Serving Clovis, Portales and the Surrounding Communities

Portales prepares for annual turkey feast

Want to "talk turkey?"

Meet Shelly Cissell Atwood of Portales.

She may know more about turkeys (especially the oven-roasted kind) than anyone in eastern New Mexico.

Atwood is the longtime "head turkey" for the mammoth Thanksgiving feast hosted each year at First United Methodist Church in Portales, where preparations are already under way to feed 2,000 of us on Thursday.

This community fixture has been part of Atwood's life as long as she can remember, and she's at least the third generation of her family to play a part in it.

This year's rendition is special in two ways.

First of all, it marks the 70th time the church has hosted this event.

Secondly, it's the first time it has been offered as a "dine-in" experience since 2019. After skipping completely in 2020, the event has been a drive-through and pick-up only experience for the last three years.

This time we are invited to join our friends and neighbors for lunch from 11 a.m. to 1:30 p.m. and supper from 5 p.m. to 7:30 p.m. on Thursday at the long tables in the fellowship hall.
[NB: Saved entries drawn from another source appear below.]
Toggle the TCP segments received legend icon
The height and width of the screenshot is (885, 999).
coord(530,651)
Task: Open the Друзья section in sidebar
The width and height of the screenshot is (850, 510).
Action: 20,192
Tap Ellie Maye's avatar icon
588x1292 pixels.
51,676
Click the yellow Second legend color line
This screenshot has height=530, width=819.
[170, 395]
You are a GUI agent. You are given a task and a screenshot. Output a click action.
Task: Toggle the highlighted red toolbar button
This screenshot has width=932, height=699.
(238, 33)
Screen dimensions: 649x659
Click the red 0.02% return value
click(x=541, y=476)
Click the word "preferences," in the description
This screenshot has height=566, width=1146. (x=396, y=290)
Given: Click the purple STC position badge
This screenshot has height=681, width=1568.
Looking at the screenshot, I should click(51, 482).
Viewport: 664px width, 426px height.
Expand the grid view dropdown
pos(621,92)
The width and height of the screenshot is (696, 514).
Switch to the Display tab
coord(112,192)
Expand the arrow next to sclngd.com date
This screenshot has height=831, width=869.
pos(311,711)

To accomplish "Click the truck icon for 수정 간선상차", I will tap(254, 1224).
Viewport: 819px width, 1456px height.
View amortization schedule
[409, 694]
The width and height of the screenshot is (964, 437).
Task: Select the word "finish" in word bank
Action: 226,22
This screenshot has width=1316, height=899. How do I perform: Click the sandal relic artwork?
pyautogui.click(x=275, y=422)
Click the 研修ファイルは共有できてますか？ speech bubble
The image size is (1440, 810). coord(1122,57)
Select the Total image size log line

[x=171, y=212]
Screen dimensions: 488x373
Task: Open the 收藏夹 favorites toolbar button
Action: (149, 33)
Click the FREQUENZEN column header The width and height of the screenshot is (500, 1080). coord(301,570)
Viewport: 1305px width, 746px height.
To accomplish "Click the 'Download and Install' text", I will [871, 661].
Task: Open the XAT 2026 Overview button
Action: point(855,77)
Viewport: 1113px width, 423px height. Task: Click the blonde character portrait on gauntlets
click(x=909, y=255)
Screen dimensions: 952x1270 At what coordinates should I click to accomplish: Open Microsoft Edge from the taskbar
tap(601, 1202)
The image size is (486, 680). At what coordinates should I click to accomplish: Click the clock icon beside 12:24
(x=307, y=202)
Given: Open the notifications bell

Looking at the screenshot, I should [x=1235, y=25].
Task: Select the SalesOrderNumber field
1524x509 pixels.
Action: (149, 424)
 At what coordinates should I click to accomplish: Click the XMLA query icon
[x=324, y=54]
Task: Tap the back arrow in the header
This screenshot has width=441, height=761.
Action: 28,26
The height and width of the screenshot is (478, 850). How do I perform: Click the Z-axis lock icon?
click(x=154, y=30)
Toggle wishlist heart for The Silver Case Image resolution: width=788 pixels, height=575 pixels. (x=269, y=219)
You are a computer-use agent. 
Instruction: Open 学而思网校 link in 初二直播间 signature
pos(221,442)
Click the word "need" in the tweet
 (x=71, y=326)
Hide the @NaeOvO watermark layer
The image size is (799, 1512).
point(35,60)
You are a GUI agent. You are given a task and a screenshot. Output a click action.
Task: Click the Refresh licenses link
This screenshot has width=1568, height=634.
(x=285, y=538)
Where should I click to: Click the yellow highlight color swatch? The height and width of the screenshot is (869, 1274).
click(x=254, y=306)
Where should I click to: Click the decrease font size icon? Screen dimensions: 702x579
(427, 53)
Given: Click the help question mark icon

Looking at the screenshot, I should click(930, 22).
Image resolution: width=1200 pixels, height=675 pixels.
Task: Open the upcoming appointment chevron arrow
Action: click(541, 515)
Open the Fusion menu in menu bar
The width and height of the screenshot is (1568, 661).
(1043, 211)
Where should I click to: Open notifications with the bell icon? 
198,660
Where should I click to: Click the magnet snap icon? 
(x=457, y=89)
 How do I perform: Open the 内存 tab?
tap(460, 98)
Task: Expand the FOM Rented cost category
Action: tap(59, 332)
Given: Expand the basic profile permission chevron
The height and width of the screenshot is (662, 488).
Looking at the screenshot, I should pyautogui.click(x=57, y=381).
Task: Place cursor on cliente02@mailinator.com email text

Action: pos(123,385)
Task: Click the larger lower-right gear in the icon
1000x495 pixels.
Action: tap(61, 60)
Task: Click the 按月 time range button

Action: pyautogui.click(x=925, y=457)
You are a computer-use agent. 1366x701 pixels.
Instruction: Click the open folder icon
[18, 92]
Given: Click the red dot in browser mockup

The $15 tickets may be purchased at the door.

The Portales Methodists began this event in November of 1952 with a meal put on by the "Methodist Youth Fellowship" to raise funds to buy new choir robes for their young singers.

(In case you are crunching numbers, yes, that was 72 years ago. It wasn't held in 2020 and one other year, according to older church members, who failed to pinpoint an exact date. So this is officially number 70.)

That first event sold out, according to the Portales Daily News, which described it perfectly: "So successful was the dinner that the number of guests exceeded the quantity of turkey prepared."

The youth (almost certainly with unmentioned help from their parents) fed 250 people that evening. The tickets were $1 for adults and 75 cents for children.

Atwood began attending as a child when her grandmother, Alice Cissell, was one of the pumpkin pie makers.

Until 2003, the dinner (and a slew of other community events) took place in the undercroft (a.k.a. basement) of the original Methodist church on the same block where the replacement structure sits today.

"I always remember going to the basement," Atwood said. "My grandma would buy us tickets and always have four pieces of one of her pies waiting for us," one each for Atwood, her brother Brad Cissell, and their parents, Gail and Sharon Cissell.

Atwood said it was in 1987 or 1988 when her immediate family began getting more involved with preparations but "always behind the scenes," baking cornbread, cooking turkeys, making the gallons of broth that are used each year for gravy.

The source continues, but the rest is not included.